**USING THE INFORMATION:**
1. According to the text about Ground Zero, how many personnel did the New York Fire Department lose that day?
2. Continue the text about Ground Zero from the point where it stops.

**TEXT SHOWN:**

┏━━

The scale of the confusion was understandable and even excusable given the magnitude of what was happening. No amount of foresight could have saved people on the floors above the explosions where the aircraft and their exploding full fuel tanks erupted into the building, yet the standard of service of the New York Fire Department was to at least make an attempt.

The NYFD lost 343 personnel that day, and more since from the after-effects of the toxic dust cloud that many could not avoid after the towers came down. To give some perspective, contrast that with the seven brave Ukranian firefighters that died directly at Chernobyl in 1986. That the first NY firefighter to die never reached the building, but was hit outside by someone who jumped was especially tragic.

Visiting Ground Zero is a harrowing experience and as with the spectacles and shoes of holocaust museums it is the small everyday mementos of those that died that move one to tears thinking of the fate that so many of us witnessed through the live TV transmissions. Cell phones that work but whose owner can’t answer and photos and messages from grieving loved ones make it a very quiet memorial to visit – but visit one must if only to find the resolve to believe that the solidarity that comes from humanity will ultimately triumph over evil intent.

┗━━

**DATASET EXCERPTS:**
┏━━

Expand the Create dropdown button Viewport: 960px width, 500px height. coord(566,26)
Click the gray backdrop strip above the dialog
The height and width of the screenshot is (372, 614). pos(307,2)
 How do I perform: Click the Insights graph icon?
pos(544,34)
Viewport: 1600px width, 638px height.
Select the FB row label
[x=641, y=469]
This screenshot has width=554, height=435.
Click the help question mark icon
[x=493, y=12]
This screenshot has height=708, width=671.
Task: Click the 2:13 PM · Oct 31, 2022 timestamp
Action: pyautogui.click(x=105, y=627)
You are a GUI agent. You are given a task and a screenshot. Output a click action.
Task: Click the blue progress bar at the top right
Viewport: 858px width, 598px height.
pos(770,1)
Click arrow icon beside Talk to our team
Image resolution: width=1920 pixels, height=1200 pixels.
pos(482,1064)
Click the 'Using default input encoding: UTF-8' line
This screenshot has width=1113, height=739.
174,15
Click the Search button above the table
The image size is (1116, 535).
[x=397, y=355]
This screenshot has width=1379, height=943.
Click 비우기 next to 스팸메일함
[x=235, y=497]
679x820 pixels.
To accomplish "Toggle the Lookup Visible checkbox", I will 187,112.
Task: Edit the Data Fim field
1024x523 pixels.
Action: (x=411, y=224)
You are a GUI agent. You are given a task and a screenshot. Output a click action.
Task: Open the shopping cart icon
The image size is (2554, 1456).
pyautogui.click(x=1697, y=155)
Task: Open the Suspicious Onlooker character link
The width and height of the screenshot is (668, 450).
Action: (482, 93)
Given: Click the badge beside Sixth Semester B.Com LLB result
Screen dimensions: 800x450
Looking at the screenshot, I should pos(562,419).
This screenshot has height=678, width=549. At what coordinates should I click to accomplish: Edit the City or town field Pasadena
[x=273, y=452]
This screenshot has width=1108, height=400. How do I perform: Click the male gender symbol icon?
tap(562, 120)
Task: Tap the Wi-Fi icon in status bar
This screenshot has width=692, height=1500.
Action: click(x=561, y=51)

┗━━

**RESULTS:**
1. 343

2.
The attack on the World Trade Centre was not an isolated assault on western commerce but a strike against western values that are based upon freedom of expression and action. New York, and indeed America, is now a safer place being alert to the terrorist threat we have known in Britain since the Seventies, but our freedoms remain what terrorists most abhor.

Thank goodness New Yorkers can still be rude – I wouldn’t have it any other way, it’s part of what makes the city great and it’s their right.